Shouting "Death to America", "Death to Obama" and "Death to special forces", the protesters called for the immediate withdrawal of the American soldiers and threatened to join the Taliban if their demand was not met.
A spokesman for Afghan President Hamid Karzai announced on Sunday that all U.S. special forces must leave Wardak province within two weeks following the accusations that Afghans working for them had tortured and killed innocent people.
Karzai's demand could further complicate talks between the United States and Afghanistan over the presence of American troops once most NATO forces leave the country by the end of 2014.
Reuters interviewed dozens of residents of Wardak and Afghan government officials who alleged that Afghan men working with a small unit of U.S. special forces had illegally detained, tortured and killed suspected insurgents.
A U.S. defense official in Washington said a review in recent months in cooperation with Afghanistan's Defense Ministry and National Directorate of Security (NDS) intelligence agency found no involvement of Western forces in any abuse.
The peaceful two-hour protest began on Tuesday at the offices of the Wardak provincial council shortly after it held a meeting.
"If the situation remains like this, this province will collapse very soon," said protester Haji Abdul Qadim. "People will join the insurgency very soon because of the abuses of these forces."
In another incident that could feed local hostility to the American forces in Wardak, a Swedish organization which runs health clinics across Afghanistan accused the U.S. military on Tuesday of occupying and damaging one of its facilities.
The incident occurred before dawn on February 11, the Swedish Committee for Afghanistan (SCA) said in a statement.
"Foreign soldiers entered the ... health facility by force, tied up and blindfolded the guard on duty, and occupied the facility," the statement said.
Doors and windows were broken and medical equipment was destroyed, SCA director Andreas Stefansson said.

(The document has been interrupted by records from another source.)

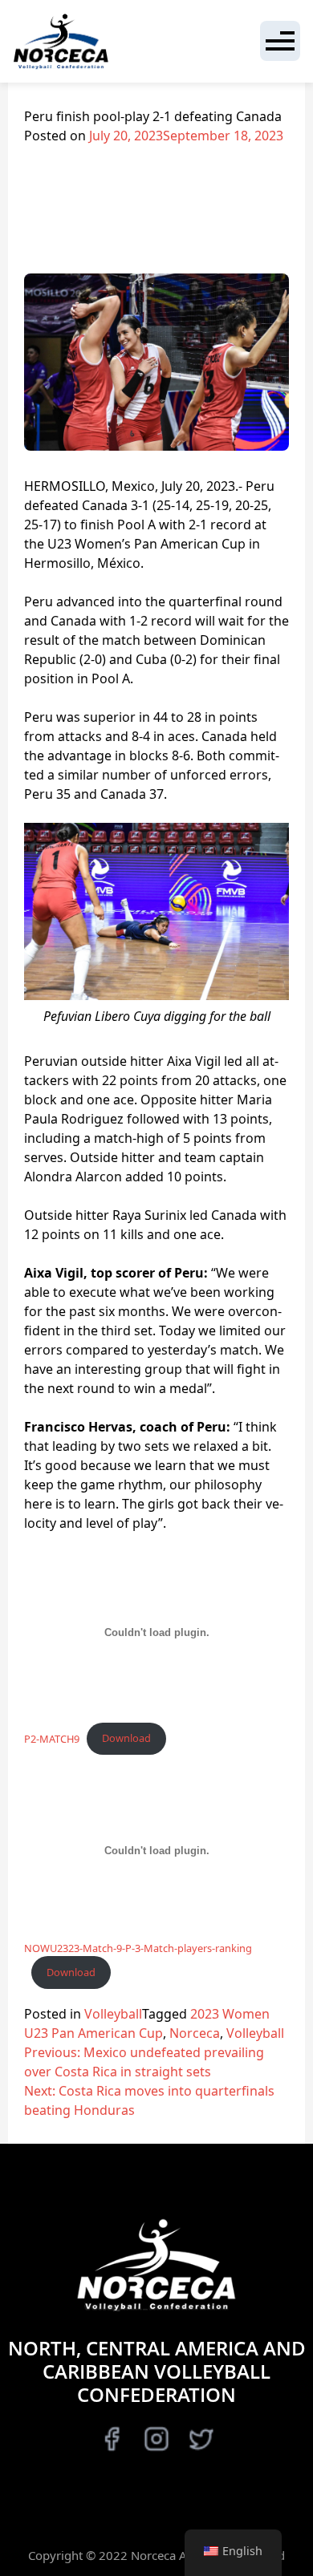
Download (126, 1738)
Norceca (194, 2033)
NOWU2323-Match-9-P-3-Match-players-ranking (138, 1948)
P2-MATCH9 (51, 1738)
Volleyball (113, 2014)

It was the second time one of SCA's clinics had been occupied by foreign forces since October, when soldiers spent three days in another Wardak clinic.
After the October incident, NATO's International Security Assistance Force (ISAF) had told them it would ensure it did not happen again, Stefansson said.

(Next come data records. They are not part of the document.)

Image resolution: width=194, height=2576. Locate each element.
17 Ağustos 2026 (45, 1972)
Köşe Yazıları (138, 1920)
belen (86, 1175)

"What we are seeking is that they actually live up to what they say," Stefansson said.
A spokesman for ISAF said the latest operation was carried out in conjunction with Afghan forces and aimed at detaining an insurgent leader who had taken refuge inside the clinic.
ISAF said the building was not marked as a medical facility and they had compensated residents for the damage.
Stefansson also said a group of Afghan special forces had bullied and threatened the lives of health workers at the Maidan Shar hospital several days earlier.